Exercise prompt — Check the lines of the listing below for the word "This", and state only how many have it.

The input —
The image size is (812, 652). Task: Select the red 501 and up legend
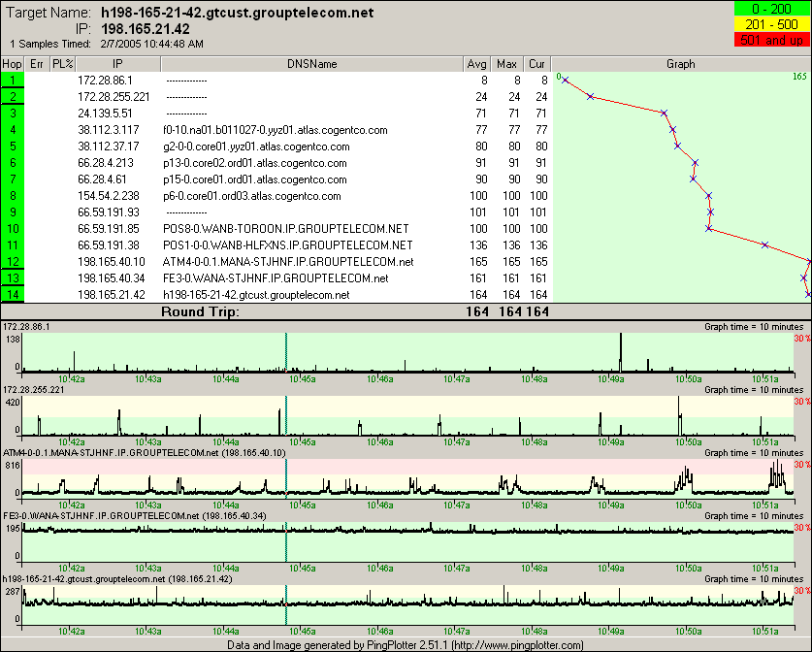(771, 41)
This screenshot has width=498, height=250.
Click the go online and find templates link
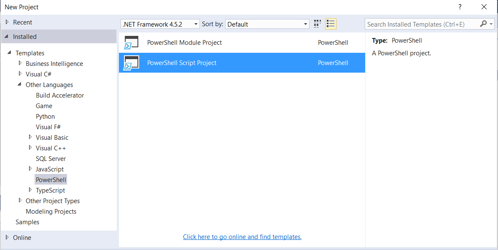tap(242, 236)
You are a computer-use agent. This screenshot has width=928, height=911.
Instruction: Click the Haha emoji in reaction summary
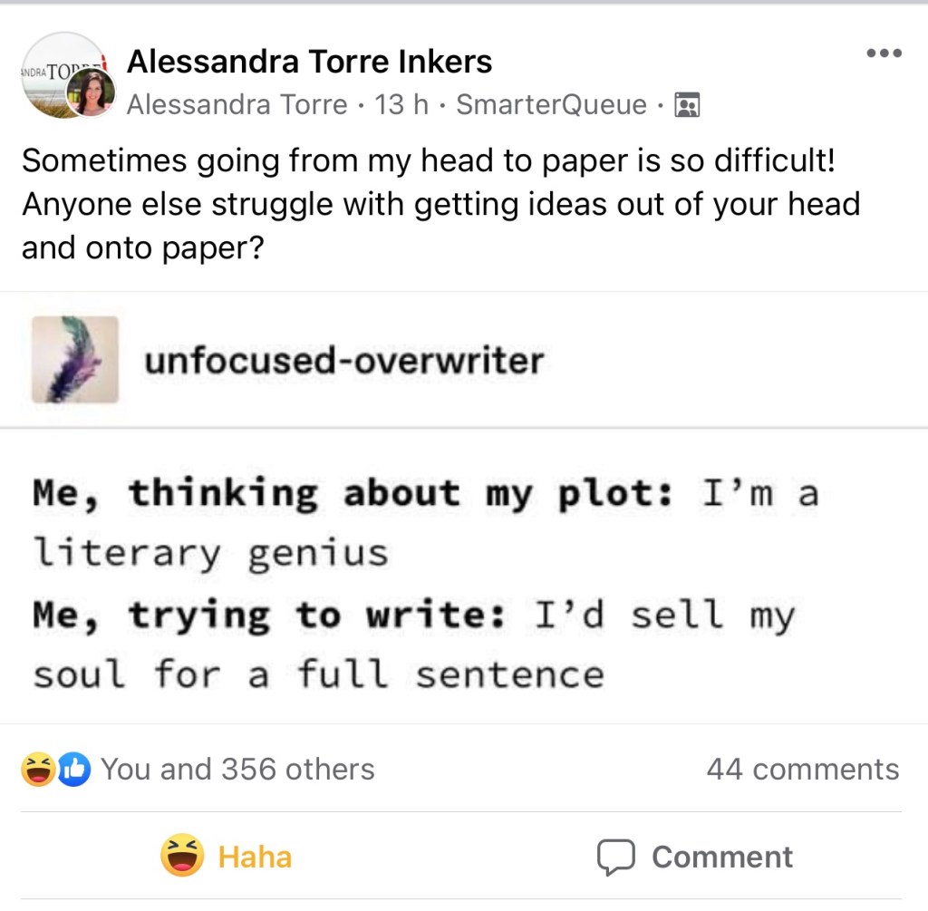[39, 770]
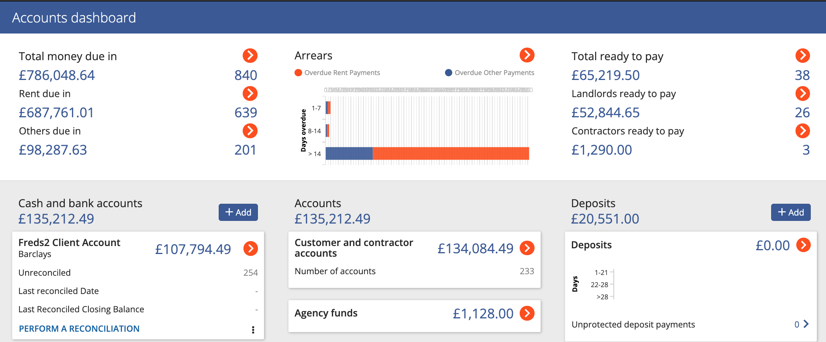Click the Agency funds arrow icon
The height and width of the screenshot is (342, 826).
(527, 313)
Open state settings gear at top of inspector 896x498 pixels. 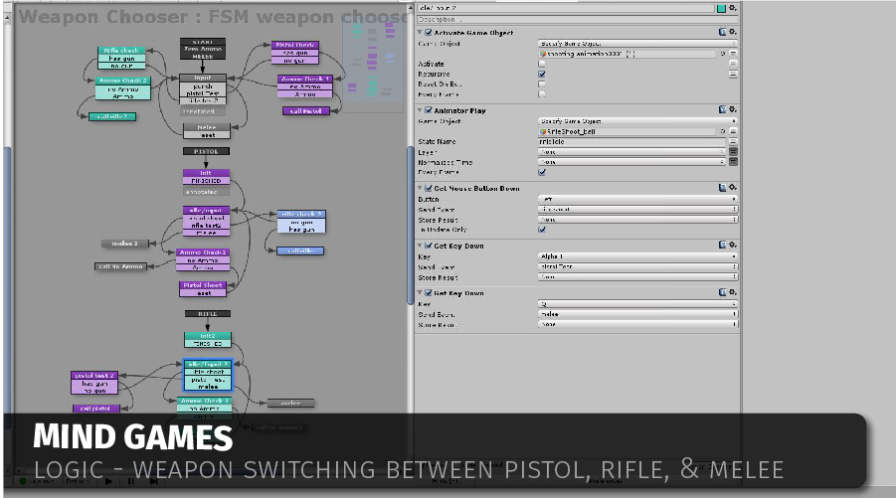733,8
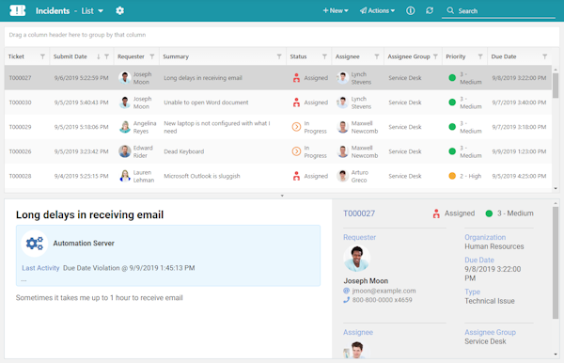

Answer box — 2